2. Fix the server memory to a known min and max server memory setting.
3. Run activity on the server to make sure that the SQL Server buffer pool as grown large enough to use the min server memory.
4. Before a test execute dbcc freeproccache to remove all plans and clear key caches from memory.
5. Before a test execute dbcc dropcleanbuffers to remove all clean buffers from memory (cold data cache)

We recommend use of these actions to establish the same starting point for all testing.

√The output of MSINFO32.exe

This utility collects system details, including memory, cpu, driver versions and other hardware/software information about the system. With MSINFO32 you can establish an exact testing computer match.

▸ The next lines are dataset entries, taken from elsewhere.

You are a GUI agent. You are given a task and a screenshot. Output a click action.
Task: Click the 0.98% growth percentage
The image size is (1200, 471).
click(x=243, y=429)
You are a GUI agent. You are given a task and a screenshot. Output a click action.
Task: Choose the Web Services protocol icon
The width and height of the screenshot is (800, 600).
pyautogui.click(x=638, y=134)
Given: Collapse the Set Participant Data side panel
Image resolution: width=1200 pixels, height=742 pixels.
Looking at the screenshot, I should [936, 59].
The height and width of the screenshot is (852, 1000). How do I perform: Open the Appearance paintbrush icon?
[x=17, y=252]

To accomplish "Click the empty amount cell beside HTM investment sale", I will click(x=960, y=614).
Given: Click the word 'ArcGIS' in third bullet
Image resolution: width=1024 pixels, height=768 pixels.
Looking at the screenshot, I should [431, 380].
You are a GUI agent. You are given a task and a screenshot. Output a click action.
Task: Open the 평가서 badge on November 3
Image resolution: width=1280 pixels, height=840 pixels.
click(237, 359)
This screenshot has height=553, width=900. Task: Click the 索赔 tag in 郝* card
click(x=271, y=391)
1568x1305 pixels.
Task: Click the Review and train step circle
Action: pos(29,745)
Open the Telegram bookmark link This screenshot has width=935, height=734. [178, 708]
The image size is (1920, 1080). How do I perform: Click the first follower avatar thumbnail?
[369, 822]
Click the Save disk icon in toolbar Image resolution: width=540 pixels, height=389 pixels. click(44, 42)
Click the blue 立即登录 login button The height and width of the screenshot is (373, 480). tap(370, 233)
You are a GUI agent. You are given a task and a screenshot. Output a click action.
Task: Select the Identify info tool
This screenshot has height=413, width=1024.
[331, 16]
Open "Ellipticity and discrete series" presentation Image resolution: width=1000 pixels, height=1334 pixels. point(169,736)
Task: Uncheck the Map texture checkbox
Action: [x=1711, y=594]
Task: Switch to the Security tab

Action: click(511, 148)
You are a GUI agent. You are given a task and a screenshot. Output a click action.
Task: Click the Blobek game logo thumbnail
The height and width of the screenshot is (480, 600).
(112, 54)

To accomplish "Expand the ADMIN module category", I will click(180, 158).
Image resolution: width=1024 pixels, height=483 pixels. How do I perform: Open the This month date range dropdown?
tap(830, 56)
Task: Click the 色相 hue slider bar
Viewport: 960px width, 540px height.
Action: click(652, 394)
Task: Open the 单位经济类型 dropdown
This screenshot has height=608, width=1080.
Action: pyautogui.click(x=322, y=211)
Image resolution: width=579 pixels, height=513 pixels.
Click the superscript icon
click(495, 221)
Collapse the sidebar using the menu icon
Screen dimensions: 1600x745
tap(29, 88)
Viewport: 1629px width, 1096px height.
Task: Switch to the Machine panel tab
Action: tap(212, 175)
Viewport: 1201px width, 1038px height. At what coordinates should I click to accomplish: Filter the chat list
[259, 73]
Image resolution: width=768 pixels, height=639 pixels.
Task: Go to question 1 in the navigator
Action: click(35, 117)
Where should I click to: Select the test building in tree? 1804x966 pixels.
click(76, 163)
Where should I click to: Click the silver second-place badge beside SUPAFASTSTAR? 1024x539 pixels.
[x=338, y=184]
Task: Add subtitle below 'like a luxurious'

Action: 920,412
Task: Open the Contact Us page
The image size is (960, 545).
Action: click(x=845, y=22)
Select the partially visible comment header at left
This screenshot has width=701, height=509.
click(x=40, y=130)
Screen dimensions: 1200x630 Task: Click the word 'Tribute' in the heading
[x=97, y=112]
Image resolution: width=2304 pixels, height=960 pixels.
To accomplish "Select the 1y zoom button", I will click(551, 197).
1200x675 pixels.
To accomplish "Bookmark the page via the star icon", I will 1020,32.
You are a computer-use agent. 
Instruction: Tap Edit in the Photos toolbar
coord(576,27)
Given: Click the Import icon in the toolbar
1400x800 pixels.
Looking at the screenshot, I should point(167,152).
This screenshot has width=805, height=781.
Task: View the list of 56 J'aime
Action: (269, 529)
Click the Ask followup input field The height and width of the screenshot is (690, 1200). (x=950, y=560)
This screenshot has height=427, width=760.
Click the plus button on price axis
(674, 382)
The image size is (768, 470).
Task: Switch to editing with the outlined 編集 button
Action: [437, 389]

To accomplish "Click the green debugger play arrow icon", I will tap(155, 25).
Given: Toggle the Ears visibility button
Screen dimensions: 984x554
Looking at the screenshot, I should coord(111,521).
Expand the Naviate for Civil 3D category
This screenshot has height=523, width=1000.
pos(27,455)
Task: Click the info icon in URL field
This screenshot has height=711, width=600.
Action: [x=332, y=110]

√A Performance Monitor Capture

The performance monitor capture is important to establishing a baseline. Having key counters (all counters are preferred) collected during the data capture provides key data points for evaluation. When you perform a replay the same counters can be monitored to help evaluate various aspects of the testing.

Recommendation:

Make sure that you keep the size of the individual performance monitor log files around 300MB. Files larger than this frequently require significant resources and time to evaluate.

√User database backups

Capturing a backup provides part of the baseline needed to accommodate replay and stress activities. The database usually has primary keys, identities and other unique entities. Having a known state is required for most replay scenarios. The ultimate goal is to obtain a database backup on the server before capture is started. Making sure that no other activity occurs on the SQL Server before the capture begins. This is great goal but frequently not practical.

Instead capture a backup and start the trace right after the backup is complete. This can result in a jagged capture start. In a perfect world the capture would ensure that no activity or connections exist when the trace is started and before the trace is stopped all connections are closed. In reality the trace has to be started and stopped with existing activity on the server, making the ends jagged.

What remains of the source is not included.